* [Problem requirements] Your response should be an exact reproduction of the data below, beginning at the line containing "Given: Sort list by 名前 column header" and ending with the final line.

* [Supplied information]
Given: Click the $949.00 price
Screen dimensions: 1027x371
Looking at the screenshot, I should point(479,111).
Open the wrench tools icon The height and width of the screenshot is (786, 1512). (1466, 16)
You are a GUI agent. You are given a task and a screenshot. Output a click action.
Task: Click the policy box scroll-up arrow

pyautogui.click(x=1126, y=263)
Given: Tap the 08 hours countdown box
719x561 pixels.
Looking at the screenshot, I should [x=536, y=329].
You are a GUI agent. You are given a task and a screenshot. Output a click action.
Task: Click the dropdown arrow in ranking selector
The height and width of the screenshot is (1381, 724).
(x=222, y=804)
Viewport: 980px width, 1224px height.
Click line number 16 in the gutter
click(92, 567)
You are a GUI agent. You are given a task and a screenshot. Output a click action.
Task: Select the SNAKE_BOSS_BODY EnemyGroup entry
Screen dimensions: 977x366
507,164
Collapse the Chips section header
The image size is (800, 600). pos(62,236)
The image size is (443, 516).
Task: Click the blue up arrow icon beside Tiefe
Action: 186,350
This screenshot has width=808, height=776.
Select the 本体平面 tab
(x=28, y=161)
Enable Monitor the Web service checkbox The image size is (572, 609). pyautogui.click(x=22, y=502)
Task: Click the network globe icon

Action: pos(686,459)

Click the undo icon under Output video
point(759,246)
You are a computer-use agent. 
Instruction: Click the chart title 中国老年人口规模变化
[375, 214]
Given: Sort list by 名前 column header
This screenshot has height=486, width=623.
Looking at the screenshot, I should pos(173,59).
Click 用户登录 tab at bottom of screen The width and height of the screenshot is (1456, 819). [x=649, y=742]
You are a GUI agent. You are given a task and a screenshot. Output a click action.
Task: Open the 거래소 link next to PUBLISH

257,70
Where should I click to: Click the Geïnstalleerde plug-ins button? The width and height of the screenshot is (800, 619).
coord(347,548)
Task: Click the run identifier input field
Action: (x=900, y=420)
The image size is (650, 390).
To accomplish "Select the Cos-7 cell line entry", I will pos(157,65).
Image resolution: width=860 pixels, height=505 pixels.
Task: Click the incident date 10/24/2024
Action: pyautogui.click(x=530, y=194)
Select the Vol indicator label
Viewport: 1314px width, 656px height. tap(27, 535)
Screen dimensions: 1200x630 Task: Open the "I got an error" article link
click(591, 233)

* [Answer to this task]
Given: Sort list by 名前 column header
This screenshot has height=486, width=623.
Looking at the screenshot, I should pos(173,59).
Click 用户登录 tab at bottom of screen The width and height of the screenshot is (1456, 819). [x=649, y=742]
You are a GUI agent. You are given a task and a screenshot. Output a click action.
Task: Open the 거래소 link next to PUBLISH

257,70
Where should I click to: Click the Geïnstalleerde plug-ins button? The width and height of the screenshot is (800, 619).
coord(347,548)
Task: Click the run identifier input field
Action: (x=900, y=420)
The image size is (650, 390).
To accomplish "Select the Cos-7 cell line entry", I will pos(157,65).
Image resolution: width=860 pixels, height=505 pixels.
Task: Click the incident date 10/24/2024
Action: pyautogui.click(x=530, y=194)
Select the Vol indicator label
Viewport: 1314px width, 656px height. tap(27, 535)
Screen dimensions: 1200x630 Task: Open the "I got an error" article link
click(591, 233)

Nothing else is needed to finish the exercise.